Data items

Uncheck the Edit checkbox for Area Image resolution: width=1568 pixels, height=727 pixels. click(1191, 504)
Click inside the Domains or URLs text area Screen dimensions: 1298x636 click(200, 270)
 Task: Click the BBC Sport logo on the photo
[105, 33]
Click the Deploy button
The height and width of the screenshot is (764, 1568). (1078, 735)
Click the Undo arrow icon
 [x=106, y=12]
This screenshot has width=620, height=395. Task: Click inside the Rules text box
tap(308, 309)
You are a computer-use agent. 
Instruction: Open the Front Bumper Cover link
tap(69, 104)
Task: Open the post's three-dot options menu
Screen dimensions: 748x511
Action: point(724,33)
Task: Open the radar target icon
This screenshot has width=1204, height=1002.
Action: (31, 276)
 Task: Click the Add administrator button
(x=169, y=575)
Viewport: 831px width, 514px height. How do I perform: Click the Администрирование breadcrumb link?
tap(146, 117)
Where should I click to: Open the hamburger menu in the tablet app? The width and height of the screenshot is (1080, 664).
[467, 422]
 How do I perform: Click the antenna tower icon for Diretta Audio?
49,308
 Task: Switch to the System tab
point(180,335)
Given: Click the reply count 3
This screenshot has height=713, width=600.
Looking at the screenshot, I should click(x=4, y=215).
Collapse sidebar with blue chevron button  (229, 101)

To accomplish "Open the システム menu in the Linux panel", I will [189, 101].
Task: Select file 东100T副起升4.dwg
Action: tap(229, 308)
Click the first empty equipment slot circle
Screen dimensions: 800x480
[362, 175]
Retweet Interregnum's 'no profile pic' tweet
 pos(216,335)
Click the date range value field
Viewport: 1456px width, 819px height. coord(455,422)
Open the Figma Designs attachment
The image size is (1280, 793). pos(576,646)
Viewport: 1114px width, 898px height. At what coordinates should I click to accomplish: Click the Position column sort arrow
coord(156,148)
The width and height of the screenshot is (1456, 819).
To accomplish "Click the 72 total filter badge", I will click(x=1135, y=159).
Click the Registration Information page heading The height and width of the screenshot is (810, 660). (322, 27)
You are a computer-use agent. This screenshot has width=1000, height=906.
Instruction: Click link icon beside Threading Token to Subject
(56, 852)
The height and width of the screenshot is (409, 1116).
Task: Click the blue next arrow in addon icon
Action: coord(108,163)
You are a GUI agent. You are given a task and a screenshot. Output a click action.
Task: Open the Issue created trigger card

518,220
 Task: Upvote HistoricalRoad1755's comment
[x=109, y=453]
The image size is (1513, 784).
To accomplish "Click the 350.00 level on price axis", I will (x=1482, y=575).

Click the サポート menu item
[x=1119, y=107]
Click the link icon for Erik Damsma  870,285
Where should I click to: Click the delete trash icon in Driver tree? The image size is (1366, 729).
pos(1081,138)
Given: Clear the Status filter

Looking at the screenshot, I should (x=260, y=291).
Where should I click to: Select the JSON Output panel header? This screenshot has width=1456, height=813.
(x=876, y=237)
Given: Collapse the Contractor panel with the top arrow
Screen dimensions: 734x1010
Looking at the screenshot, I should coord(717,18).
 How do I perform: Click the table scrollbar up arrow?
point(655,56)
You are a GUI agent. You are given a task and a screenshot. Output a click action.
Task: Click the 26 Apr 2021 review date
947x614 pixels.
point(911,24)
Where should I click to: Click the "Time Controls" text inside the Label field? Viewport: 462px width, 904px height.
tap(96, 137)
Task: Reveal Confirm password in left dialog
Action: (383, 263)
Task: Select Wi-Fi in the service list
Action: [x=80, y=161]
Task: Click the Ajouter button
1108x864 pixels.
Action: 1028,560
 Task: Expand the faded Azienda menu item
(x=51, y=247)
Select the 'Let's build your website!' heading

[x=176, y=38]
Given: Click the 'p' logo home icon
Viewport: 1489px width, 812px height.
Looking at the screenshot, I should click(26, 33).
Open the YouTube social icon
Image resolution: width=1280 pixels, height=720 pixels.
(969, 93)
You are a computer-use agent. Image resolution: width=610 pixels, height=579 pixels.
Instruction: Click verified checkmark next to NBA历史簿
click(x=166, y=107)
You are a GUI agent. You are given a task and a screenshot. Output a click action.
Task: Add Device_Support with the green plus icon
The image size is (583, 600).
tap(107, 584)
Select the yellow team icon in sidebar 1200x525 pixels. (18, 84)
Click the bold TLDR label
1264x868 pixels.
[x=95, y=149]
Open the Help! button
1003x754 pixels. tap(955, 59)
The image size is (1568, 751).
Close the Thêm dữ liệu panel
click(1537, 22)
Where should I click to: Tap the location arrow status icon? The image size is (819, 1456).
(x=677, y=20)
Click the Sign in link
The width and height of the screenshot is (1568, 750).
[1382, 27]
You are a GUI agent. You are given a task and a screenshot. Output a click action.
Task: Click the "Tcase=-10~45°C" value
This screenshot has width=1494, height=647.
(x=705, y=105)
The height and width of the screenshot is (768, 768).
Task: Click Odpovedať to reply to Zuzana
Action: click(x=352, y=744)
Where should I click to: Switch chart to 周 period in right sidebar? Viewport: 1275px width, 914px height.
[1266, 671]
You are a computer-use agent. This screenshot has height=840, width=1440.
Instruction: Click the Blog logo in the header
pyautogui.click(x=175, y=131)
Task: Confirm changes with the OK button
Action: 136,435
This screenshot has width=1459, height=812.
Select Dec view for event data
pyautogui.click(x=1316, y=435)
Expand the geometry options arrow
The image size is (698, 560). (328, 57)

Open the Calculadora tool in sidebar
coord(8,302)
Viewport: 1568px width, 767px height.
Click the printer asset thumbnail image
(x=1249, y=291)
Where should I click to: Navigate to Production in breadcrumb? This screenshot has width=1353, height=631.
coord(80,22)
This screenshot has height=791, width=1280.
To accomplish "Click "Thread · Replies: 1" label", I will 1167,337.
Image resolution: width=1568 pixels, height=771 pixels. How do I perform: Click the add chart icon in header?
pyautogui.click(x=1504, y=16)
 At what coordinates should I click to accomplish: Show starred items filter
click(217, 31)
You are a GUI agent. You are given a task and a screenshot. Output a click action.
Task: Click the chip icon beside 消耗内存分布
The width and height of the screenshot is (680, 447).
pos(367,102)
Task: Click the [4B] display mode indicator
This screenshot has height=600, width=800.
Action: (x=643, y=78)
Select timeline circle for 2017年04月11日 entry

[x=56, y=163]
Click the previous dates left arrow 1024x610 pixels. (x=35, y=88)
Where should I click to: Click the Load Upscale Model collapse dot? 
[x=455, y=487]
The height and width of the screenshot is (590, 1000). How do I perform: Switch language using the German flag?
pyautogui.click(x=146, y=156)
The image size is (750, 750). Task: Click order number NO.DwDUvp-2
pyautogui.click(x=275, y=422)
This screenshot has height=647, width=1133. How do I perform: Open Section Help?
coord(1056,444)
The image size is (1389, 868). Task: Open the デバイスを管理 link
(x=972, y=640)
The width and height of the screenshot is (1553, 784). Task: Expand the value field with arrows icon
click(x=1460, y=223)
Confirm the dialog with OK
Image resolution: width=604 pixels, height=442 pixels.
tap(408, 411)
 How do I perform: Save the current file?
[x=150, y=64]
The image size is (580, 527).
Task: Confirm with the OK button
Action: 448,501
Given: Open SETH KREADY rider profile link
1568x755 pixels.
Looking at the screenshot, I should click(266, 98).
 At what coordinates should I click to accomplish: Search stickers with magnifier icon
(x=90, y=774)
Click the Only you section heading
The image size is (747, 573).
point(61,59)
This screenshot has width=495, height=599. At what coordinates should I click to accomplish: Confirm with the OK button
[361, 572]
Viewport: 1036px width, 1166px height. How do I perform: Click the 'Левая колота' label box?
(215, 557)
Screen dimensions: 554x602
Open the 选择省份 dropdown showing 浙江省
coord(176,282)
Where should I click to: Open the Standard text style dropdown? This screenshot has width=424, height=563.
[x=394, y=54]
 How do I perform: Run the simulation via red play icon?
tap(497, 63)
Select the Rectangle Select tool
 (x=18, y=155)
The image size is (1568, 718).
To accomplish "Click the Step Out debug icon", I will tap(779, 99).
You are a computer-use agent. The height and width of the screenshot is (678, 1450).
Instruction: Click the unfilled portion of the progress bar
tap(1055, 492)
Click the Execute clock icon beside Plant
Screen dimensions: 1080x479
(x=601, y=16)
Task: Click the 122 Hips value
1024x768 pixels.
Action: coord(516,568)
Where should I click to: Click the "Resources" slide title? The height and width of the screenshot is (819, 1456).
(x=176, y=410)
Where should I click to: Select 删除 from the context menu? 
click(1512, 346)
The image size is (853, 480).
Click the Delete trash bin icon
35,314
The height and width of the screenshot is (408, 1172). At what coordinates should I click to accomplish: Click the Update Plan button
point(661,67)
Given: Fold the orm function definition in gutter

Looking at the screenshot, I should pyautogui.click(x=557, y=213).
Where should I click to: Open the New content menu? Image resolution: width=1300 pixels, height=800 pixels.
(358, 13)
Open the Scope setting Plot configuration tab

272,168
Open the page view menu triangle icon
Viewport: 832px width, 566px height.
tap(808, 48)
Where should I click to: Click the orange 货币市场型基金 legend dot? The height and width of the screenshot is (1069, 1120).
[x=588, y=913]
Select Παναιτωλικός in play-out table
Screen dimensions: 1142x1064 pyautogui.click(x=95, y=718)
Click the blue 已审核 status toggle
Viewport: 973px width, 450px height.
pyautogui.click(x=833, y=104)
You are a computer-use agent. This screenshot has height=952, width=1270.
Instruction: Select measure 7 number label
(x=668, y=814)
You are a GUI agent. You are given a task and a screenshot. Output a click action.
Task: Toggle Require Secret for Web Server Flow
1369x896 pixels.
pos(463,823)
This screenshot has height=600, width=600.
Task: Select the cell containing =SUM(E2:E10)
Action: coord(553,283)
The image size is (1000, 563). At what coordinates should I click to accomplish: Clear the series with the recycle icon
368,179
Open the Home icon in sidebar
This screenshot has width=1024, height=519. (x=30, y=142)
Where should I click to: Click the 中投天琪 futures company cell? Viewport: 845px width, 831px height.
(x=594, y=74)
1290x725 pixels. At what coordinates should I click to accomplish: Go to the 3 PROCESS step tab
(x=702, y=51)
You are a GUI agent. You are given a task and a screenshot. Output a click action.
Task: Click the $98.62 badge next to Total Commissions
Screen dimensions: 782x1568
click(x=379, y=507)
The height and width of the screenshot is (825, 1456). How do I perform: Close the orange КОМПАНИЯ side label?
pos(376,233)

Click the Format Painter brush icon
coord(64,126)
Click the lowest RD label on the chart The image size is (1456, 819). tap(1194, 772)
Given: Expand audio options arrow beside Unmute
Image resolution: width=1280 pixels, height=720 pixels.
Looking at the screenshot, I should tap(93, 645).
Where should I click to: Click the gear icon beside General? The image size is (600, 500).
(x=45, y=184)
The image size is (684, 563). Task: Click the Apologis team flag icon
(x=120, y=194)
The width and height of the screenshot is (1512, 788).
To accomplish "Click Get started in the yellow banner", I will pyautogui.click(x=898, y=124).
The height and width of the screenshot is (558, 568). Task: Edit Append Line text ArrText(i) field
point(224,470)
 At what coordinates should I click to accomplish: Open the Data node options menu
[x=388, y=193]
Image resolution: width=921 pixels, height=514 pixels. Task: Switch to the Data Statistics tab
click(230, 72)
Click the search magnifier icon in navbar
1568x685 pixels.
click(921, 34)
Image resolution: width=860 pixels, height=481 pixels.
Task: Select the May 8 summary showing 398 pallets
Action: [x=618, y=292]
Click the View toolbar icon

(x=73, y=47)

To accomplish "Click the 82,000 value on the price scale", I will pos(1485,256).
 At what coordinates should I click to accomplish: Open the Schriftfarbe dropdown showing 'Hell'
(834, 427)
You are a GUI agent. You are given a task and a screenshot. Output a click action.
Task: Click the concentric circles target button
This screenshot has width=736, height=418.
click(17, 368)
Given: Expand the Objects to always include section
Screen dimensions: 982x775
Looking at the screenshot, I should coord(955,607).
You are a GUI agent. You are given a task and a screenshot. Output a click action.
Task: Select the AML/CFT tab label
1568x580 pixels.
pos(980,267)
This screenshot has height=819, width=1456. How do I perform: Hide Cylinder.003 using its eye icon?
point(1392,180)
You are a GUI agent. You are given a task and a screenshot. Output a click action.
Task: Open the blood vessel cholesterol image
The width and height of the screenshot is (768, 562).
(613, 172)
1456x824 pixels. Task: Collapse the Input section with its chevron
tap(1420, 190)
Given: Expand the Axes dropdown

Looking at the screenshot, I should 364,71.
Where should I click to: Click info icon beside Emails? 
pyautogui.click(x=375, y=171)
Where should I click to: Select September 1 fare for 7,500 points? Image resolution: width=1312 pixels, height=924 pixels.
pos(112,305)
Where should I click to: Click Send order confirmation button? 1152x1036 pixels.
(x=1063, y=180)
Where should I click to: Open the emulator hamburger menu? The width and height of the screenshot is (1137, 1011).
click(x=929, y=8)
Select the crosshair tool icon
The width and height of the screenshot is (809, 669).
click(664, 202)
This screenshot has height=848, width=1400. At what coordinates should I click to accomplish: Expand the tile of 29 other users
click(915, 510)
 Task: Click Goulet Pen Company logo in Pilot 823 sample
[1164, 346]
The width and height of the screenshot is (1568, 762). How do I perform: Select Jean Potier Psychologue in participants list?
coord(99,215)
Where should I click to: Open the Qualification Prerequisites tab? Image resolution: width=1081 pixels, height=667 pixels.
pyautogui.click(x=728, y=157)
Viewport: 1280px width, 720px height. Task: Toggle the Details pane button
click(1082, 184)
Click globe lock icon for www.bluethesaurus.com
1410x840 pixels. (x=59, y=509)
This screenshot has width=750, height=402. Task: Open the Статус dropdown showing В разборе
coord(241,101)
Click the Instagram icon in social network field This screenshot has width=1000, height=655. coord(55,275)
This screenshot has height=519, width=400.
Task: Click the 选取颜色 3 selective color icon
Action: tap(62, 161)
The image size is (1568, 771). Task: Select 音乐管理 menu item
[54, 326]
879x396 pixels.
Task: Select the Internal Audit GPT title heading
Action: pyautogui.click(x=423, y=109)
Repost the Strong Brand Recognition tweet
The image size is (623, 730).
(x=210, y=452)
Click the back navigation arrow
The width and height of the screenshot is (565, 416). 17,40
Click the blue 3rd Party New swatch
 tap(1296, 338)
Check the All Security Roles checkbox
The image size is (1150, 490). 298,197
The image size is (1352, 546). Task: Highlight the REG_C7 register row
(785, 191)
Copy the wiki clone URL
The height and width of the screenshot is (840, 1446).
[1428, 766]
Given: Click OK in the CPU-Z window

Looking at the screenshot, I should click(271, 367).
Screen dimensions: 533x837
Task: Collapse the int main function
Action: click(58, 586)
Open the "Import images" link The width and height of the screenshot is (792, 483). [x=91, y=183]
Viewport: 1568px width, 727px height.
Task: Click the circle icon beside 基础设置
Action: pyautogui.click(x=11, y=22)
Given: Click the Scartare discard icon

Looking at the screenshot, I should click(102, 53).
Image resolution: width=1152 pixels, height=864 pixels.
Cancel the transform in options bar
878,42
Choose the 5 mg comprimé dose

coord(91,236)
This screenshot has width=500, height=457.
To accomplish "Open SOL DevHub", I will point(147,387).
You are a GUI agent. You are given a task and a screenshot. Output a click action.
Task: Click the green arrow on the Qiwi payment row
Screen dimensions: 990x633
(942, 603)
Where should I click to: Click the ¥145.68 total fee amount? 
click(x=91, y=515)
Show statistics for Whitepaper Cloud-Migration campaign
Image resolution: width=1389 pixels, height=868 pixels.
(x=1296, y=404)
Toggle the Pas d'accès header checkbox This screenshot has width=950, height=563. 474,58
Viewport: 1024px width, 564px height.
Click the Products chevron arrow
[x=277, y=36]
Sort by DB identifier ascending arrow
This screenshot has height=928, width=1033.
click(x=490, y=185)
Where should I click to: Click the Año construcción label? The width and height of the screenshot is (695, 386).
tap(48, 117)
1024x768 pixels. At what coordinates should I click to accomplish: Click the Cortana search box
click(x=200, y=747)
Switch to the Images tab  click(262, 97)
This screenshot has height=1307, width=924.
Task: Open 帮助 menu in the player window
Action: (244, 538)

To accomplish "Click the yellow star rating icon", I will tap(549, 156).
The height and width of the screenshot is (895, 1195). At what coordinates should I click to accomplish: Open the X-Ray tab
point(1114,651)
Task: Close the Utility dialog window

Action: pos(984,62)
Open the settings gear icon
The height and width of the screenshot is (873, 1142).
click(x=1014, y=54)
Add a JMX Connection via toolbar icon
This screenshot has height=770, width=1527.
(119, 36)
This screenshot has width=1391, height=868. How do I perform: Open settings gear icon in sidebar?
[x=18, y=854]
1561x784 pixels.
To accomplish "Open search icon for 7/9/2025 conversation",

** WHAT THE TASK ASKS **
Please pull out each line of the records that contains the string "field". Case counts.

** SOLVED EXERCISE **
Click the date range value field
Where should I click to: Click the "Time Controls" text inside the Label field? Viewport: 462px width, 904px height.
The width and height of the screenshot is (1553, 784). Task: Expand the value field with arrows icon
The height and width of the screenshot is (558, 568). Task: Edit Append Line text ArrText(i) field
Click the Instagram icon in social network field This screenshot has width=1000, height=655. coord(55,275)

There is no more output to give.